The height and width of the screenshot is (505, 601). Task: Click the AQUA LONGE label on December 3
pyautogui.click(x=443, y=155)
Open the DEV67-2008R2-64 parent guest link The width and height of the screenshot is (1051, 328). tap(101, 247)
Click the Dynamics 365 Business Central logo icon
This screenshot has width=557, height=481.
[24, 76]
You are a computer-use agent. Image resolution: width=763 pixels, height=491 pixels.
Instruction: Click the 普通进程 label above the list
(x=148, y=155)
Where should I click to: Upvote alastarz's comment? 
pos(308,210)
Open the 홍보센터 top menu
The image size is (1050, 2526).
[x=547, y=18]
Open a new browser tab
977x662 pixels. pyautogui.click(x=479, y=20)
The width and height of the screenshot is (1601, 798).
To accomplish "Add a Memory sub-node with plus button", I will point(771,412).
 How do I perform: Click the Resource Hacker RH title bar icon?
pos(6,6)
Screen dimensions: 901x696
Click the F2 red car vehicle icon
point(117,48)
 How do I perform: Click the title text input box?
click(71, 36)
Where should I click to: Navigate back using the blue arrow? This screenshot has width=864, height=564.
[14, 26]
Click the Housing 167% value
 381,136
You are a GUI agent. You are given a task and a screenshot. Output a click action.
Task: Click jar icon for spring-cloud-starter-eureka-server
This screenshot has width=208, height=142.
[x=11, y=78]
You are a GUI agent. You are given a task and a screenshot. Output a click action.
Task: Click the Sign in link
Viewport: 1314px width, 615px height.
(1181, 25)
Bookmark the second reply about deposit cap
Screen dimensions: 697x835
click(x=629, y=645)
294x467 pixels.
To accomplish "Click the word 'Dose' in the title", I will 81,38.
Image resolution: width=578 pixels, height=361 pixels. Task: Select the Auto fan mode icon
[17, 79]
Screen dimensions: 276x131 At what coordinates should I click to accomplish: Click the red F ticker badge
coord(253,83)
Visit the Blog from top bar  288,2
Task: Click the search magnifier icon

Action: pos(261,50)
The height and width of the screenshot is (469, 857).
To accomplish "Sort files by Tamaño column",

::::

Task description —
Retype nothing except the lines from the line holding "294x467 pixels." through the last line of the entries, both included.

Finished task —
294x467 pixels.
To accomplish "Click the word 'Dose' in the title", I will 81,38.
Image resolution: width=578 pixels, height=361 pixels. Task: Select the Auto fan mode icon
[17, 79]
Screen dimensions: 276x131 At what coordinates should I click to accomplish: Click the red F ticker badge
coord(253,83)
Visit the Blog from top bar  288,2
Task: Click the search magnifier icon

Action: pos(261,50)
The height and width of the screenshot is (469, 857).
To accomplish "Sort files by Tamaño column",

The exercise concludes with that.